Ethernet technology is constantly improving. Can’t argue with that; that’s one of the reasons why we all chose to base our Industrial Ethernets on Ethernet in the first place. But let’s be realistic here, too; 100Mb full duplex, switched Ethernet will be adequate for decades to come in control environments. The speed of the Ethernet is not the limiting factor in achieving real-time speeds; it’s the processing time in the devices. Higher speeds for Ethernet will be very valuable at the backbone level with trunking, but that will have minimal impact on the control devices.

This page’s final claim about the node count difference was dealt with in FUD 1. But I thought they had a lot more than 3 million DeviceNet nodes shipped so I don’t know why they think that we think there are only 3 million. I have to admit being amused by the notion in their response that they understated the announced number of DeviceNet nodes .No one understates those kinds of numbers… except us, I guess. We count chips used in devices, but some devices don’t use the chip; they use a standard RS485 chip and implement the protocol in software. But you know what I mean…

They claim that “All Profibus networks do not share a common protocol. ”That’s wrong, too. This false claim arises because we have PROFIBUS DP and PROFIBUS PA. DP is used with discrete IO and PA for process instruments. But the protocol is the same; only the physical layer is different. One set of configuration and diagnostic tools handles both.
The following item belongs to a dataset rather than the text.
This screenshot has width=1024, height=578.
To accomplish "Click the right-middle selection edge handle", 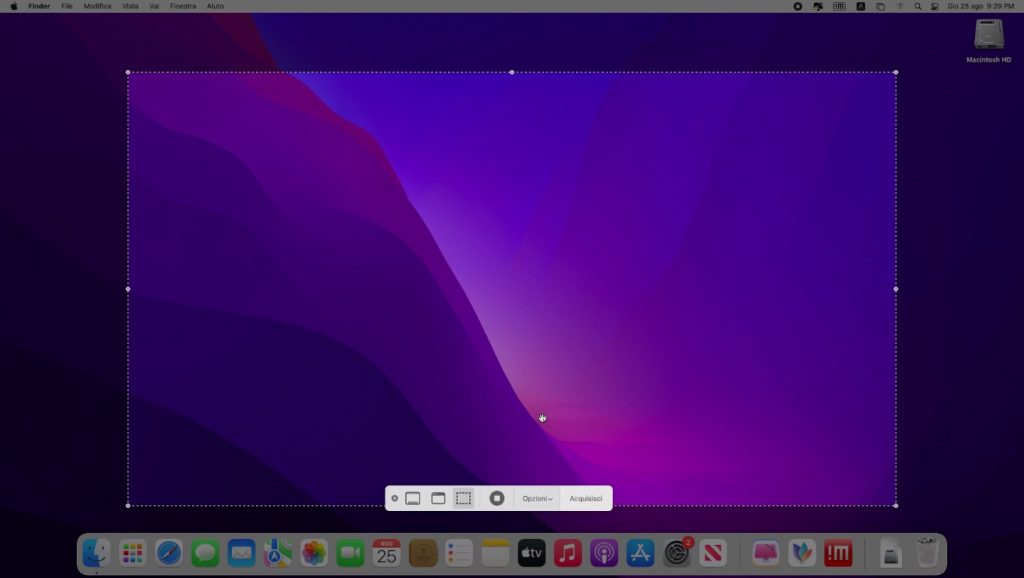I will (895, 289).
Their last “fact” spills over to page 3, so let’s carry this through to the end. Here’s page 3. They make a comparison from 2004 between Rockwell and Siemens respective shipments of EIP nodes and PROFINET nodes. Firstly, 2004 is ancient history in the Industrial Ethernet market place. So, who cares what happened then? The more important thing to note is that they focus on Rockwell for EIP nodes and we focus on multiple vendors for PROFINET nodes. As an open standard, PROFINET devices are available from many suppliers including Phoenix Contact, WAGO, Beckhoff, and many more. The interesting comparison will be 2007. We will report on total PROFINET nodes early in 2008.

They say that we claim that PROFINET is an international standard. Of course it is. In fact, so is EIP.They claim that 3 European automakers standardized on the “future” of PROFINET. Well, it was 4 automakers actually and they have already deployed and continue to deploy PROFINET.

Finally, and I’m getting just as tired of this as you are, Gentle Reader, they say we claim PROFINET works with standard Ethernet. We do claim that because it is true. Their mistaken” facts” say some things about “V3” of PROFINET. Version 3 of PROFINET is just the latest version of the spec. We do have conformance classes that differentiate the performance level required. So, for example, conformance class C is used for motion control using bandwidth reservation. One of the points they are missing is that the bandwidth reservation system still uses standard Ethernet. Another point they are missing is the meaning of the word “proprietary.” The opposite of proprietary is not open source it’s open standard.PROFINET is no more proprietary than EIP is. Both are based on open standards.[Encarta definition: proprietary – used with exclusive legal right: used, manufactured, or sold by a person or company with an exclusive property right such as a patent or trademark.] I’ve already covered the switch arguments in FUD 1, so no need to repeat them here.

I’m not going to jump to the defense of the footnoted technologies although I bristle at the word “proprietary.” Others are welcome to jump to their defense by commenting. In fact, comments, refutations, defense of Rockwell’s position – all are welcome.